- STATED EXERCISE -
Write out the records word for word, from the line containing "Image resolution: width=538" through the end of the records, both ends included. Leave the pictures out.

- RECORDS FOR THIS TASK -
--- start ---

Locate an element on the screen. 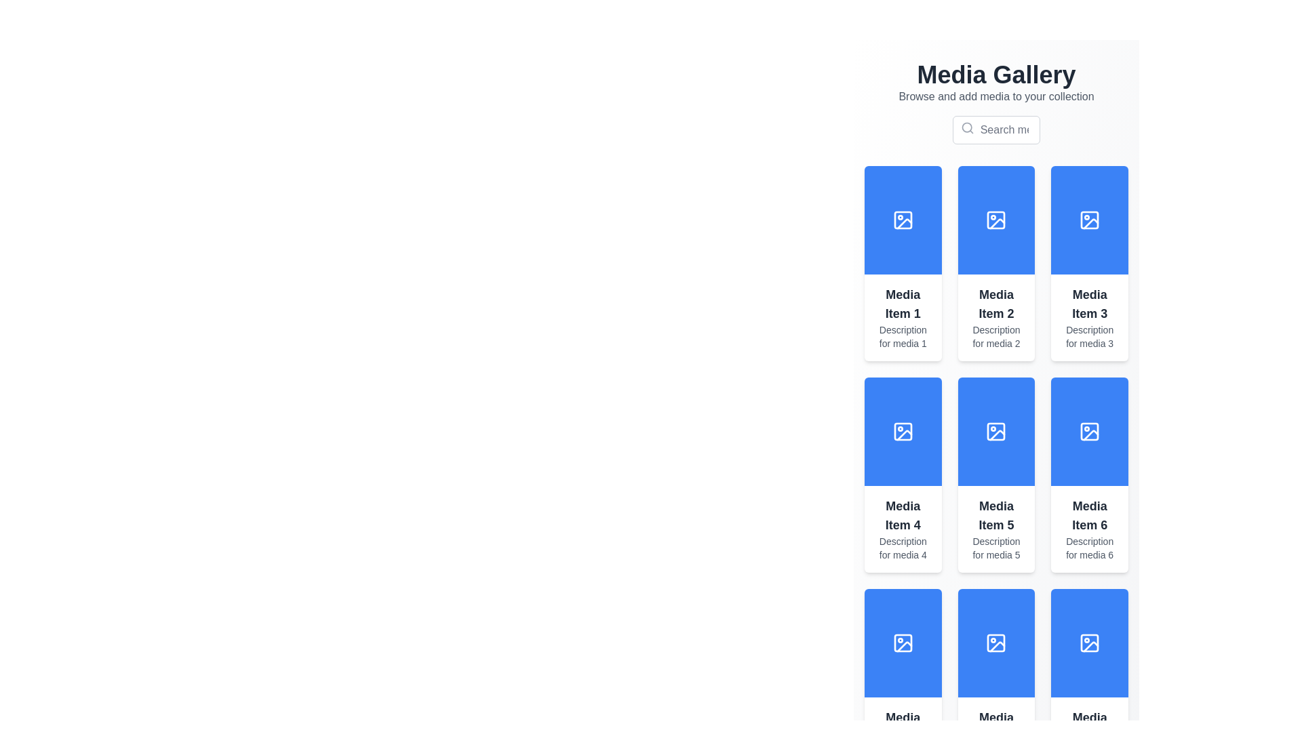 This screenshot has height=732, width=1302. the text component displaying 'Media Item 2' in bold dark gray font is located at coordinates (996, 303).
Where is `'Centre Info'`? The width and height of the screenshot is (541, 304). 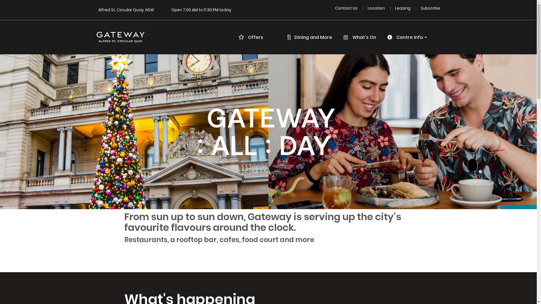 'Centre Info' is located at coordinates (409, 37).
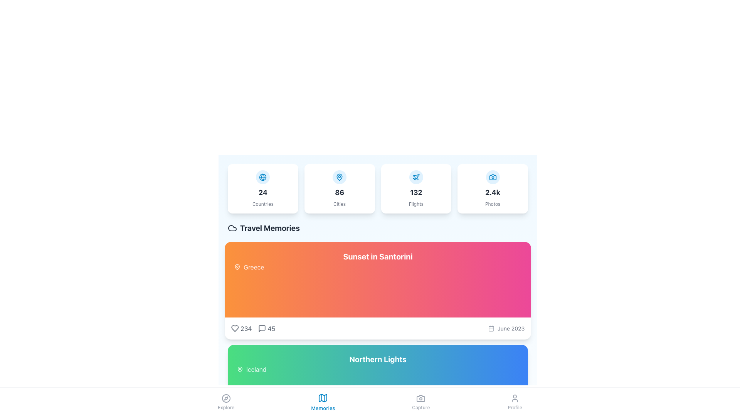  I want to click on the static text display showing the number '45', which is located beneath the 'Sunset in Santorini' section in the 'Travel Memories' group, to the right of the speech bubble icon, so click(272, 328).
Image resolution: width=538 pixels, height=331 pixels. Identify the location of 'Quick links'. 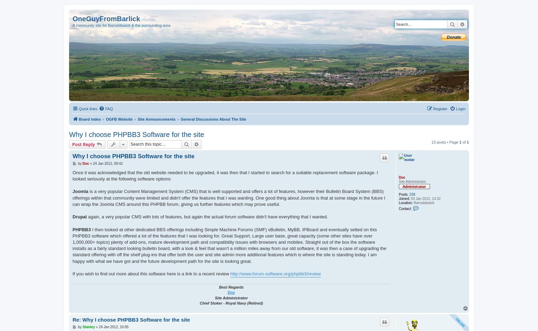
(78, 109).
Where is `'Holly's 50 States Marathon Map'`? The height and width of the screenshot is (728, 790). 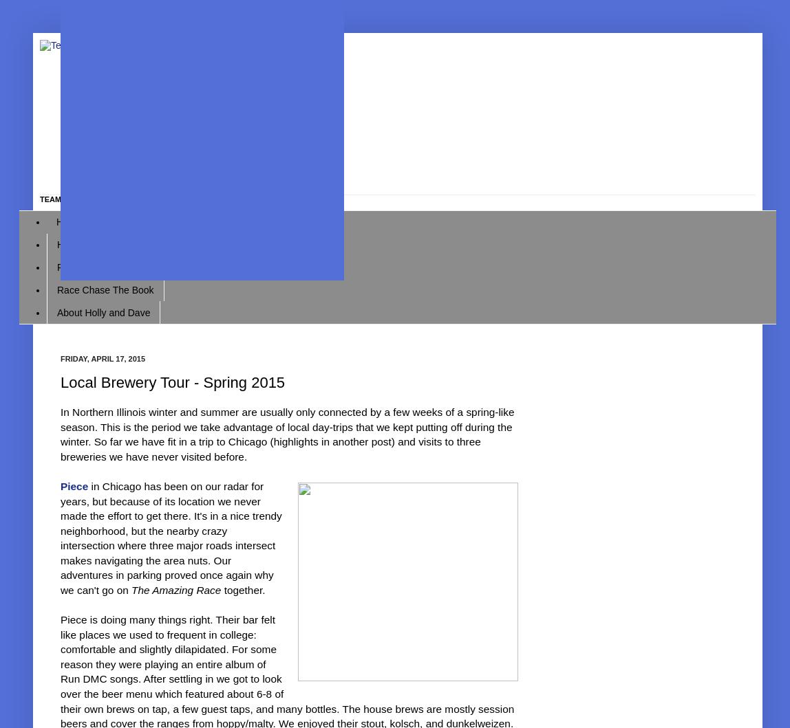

--- end ---

- WRITTEN ANSWER -
Image resolution: width=538 pixels, height=331 pixels. Identify the location of 'Quick links'. 
(78, 109).
Where is `'Holly's 50 States Marathon Map'`? The height and width of the screenshot is (728, 790). 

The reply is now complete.